AOL announced plans to sell more than 800 patents to Microsoft in a $1.056 billion deal giving the struggling Internet pioneer a needed cash injection as it seeks to fend off pressure from shareholders.
The deal also provides Microsoft with licenses to more than 300 additional patents and patent applications, AOL said in a statement.
AOL chief executive Tim Armstrong said the deal "unlocks current dollar value for our shareholders and enables AOL to continue to aggressively execute on our strategy to create long-term shareholder value."
Microsoft general counsel Brad Smith said in the statement that the software giant is getting "a valuable portfolio that we have been following for years and analyzing in detail for several months."
He said Microsoft "was able to achieve our two primary goals: obtaining a durable license to the full AOL portfolio and ownership of certain patents that complement our existing portfolio."
AOL said that after the deal is complete, it will continue to hold "a significant patent portfolio of over 300 patents and patent applications spanning core and strategic technologies, including advertising, search, content generation/management, social networking, mapping, multimedia/streaming, and security among others."
AOL also received a license to the patents being sold to Microsoft.
The patent sale includes stock in an AOL subsidiary on which AOL expects to record a loss for tax purposes and as a result, AOL will offset most taxes in the deal.
The company said it intends "to return a significant portion of the sale proceeds to shareholders and will determine the most efficient and effective method to do so prior to the closing of the transaction."
Earlier this year a US hedge fund with a large stake in AOL criticized the strategy of the current management for failing to deliver for shareholders and sought a shakeup.
Starboard Value said in a February letter to the AOL board it was "troubled that the company remains closed-minded to alternative value creation initiatives, and instead appears solely focused on pursuing the status quo."
Starboard proposed five nominees for the AOL board at the next annual meeting.
AOL has been losing money since the collapse of its leadership as an Internet subscription service, and has been seeking to become a more diversified Web firm.
The company fused with news and entertainment giant Time Warner in 2001 at the height of the dotcom boom in what is seen as one of the most disastrous mergers ever. It was spun off by Time Warner in December 2009 into an independent company.
Under Armstrong, hired three years ago, the company formerly known as America online has invested heavily in online content, purchasing The Huffington Post and TechCrunch websites and putting money in local news network Patch.
The transaction is expected to be completed by the end of 2012, the companies said.

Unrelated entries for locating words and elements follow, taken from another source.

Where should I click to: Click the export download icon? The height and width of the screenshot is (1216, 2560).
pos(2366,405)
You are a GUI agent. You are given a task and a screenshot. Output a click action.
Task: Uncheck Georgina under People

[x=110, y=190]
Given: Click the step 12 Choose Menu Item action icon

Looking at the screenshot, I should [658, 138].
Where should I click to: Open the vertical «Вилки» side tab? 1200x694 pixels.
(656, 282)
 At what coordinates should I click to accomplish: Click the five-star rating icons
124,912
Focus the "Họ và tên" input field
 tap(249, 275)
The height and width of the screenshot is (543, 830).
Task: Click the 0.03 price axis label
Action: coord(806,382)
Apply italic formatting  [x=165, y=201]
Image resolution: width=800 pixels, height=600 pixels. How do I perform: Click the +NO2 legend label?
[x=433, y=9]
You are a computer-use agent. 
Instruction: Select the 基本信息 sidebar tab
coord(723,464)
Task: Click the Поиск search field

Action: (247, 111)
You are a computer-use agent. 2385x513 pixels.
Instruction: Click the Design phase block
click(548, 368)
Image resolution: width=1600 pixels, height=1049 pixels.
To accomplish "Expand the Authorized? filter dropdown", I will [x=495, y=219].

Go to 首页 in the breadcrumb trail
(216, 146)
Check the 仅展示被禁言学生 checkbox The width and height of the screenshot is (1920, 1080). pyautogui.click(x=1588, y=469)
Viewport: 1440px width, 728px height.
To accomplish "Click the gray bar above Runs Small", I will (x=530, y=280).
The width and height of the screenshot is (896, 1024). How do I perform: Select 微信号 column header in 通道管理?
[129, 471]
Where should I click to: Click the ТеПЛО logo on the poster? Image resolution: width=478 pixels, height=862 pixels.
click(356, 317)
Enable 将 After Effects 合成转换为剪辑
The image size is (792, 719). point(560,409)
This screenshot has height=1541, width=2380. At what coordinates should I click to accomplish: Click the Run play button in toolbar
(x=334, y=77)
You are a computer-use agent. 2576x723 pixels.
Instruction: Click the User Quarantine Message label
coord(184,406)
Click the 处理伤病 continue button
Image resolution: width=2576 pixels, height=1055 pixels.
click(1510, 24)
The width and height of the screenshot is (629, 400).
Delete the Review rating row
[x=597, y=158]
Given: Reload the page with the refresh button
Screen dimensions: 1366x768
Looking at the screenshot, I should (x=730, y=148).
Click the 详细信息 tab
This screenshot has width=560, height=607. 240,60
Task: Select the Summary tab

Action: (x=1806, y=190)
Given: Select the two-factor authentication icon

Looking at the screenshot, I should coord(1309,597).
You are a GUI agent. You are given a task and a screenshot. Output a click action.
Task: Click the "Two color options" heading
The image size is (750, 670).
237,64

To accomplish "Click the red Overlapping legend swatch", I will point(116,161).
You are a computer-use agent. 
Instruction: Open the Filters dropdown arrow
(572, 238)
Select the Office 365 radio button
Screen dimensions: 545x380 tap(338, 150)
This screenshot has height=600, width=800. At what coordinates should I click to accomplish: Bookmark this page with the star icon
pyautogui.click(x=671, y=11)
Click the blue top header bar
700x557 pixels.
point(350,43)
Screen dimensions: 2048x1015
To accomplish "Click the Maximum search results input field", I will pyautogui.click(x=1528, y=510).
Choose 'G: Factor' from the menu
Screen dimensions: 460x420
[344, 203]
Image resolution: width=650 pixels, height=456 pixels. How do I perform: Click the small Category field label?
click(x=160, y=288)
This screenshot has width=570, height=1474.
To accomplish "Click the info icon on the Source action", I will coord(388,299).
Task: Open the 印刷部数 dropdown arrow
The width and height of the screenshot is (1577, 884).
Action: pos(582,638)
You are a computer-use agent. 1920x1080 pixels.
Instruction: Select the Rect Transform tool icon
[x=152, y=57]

AOL did not release details on the patents being sold or licensed. But a report last month by the research firm Envision IP said AOL could get value from about 140 patents related to online communications, focused mainly on instant messaging and email technology.
The report said AOL also owns 77 patents related to search engine technologies, some dating back to the "formative years of Internet development" from 1995 to 2001. Also of value were 41 patents for voice communication including Voice-Over-IP (VoIP) used for Internet telephony.